He calls for a “financial engineering rebuild from first principles.” That language should resonate with anyone who has audited a DeFi protocol’s liquidation engine. The gap between what crypto can do—settle trades without a counterparty, offer transparent collateralization, eliminate rent-seeking intermediaries—and what it actually delivers today is precisely the result of insufficient engineering talent. Too many projects rely on copy-paste code from previous cycles, introducing subtle inefficiencies that accumulate into systemic risks.
But there is a contrarian angle Yan dances around but doesn’t fully address. The very reputation he laments is partly self-inflicted. Over-collateralized lending, yield chases dressed as innovation, governance tokens that are equity in name only—these are not features that attract the “best” by any traditional measure. If crypto wants to compete with AI for top-tier talent, it must first clean its own house. The industry cannot simply blame the AI hype machine. It must prove that building a stable, audited swap engine is more intellectually challenging than fine-tuning a transformer model.

The Contrarian Blind Spot: Is Crypto Actually Losing the Talent War?
I push back on Yan’s premise, even as I respect his honesty. From my slow research into Arbitrum’s fraud proofs in 2022, I observed a different pattern: the talent that remains in crypto is extremely dedicated and operationally resilient. Many of the best smart contract engineers I know stayed precisely because AI felt too corporate. They value the permissionless innovation, the ability to deploy code without a board approval. The drain may be real at the speculative edge—the “crypto bros” who left for AI sales roles—but at the protocol level, the core developers are not leaving. They are iterating.
Furthermore, the very traits that make crypto unattractive to mainstream talent—high volatility, regulatory uncertainty, and a reputation for scams—also serve as a barrier to entry that filters for those who truly understand the technology. Jeff Yan might be mistaking a decrease in quantity for a decrease in quality. The 2024 cohort of Solidity and Rust developers I interact with are more technically rigorous than the 2021 cohort. They have lived through Luna, through 3AC, through FTX. They are not here for the hype; they are here for the theorem.
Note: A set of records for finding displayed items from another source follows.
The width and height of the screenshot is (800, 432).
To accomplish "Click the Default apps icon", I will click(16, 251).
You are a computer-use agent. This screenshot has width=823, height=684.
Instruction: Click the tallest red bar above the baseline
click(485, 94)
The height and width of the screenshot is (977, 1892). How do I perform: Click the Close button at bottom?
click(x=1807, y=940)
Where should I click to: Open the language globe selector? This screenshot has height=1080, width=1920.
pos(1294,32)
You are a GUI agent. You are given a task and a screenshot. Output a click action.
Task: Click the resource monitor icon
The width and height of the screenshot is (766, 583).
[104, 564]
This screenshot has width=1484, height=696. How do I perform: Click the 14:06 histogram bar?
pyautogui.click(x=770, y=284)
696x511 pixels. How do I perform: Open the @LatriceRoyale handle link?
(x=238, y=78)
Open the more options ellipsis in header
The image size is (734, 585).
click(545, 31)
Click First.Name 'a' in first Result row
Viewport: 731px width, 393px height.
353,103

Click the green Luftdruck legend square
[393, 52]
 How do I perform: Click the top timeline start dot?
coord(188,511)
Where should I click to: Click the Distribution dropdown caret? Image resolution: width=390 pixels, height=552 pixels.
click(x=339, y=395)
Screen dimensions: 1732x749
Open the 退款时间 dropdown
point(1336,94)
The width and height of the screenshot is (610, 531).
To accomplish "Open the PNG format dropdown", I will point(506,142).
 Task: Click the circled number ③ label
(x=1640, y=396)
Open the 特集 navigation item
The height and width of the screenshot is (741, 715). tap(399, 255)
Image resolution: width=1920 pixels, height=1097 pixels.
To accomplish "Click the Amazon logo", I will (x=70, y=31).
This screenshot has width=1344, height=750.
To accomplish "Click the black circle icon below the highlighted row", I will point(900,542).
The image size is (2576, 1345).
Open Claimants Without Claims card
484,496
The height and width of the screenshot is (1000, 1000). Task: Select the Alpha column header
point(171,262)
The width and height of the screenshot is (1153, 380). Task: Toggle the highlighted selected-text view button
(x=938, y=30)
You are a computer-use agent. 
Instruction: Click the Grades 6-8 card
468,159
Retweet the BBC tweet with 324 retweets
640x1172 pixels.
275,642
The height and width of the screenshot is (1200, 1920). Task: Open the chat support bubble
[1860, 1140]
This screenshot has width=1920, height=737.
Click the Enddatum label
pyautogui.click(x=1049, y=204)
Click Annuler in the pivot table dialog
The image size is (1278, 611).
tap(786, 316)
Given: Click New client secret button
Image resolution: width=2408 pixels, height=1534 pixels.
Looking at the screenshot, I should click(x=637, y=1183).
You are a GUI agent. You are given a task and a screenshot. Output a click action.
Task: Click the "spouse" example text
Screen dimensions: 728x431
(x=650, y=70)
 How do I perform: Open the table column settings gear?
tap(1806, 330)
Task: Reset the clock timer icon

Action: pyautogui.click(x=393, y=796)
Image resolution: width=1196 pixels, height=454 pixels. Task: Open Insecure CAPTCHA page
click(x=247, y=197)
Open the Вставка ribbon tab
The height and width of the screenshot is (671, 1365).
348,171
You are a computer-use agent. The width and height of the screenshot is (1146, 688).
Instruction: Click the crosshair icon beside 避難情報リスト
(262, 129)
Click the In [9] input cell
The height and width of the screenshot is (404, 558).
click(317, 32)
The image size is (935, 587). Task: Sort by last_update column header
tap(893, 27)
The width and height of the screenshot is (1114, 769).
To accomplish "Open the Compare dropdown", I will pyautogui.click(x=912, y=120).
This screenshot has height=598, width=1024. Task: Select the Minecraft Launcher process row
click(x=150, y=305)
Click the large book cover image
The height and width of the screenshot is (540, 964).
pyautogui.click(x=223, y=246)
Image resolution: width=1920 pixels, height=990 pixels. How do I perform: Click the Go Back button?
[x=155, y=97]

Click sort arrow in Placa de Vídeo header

That said, Yan’s warning about the broader pool is valid. The number of fresh graduates choosing blockchain over machine learning is likely down 40% from peak 2021 levels. That has implications for long-term innovation velocity. If Hyperliquid, or any DeFi protocol, cannot replenish its ranks, product roadmaps will stretch. Latency optimizations, cross-chain interoperability, and better risk models will take longer to ship.
Takeaway: The Renaissance Needs a Recruiting Strategy
Jeff Yan’s interview is not a technical deep dive; it’s a human capital memo. He is telling us that the next cycle of growth will not come from a better L2 or a higher APY. It will come from convincing a skeptical generation that building on-chain financial infrastructure is worth their careers. Without a narrative shift, the talent drain will become a structural handicap, and “on-chain financial renaissance” will remain an aspiration, not a reality.
I have audited enough code to know that the best protocols are built by people who stay through the bear market. The question now is whether we can attract the next wave before the AI tide pulls everyone out.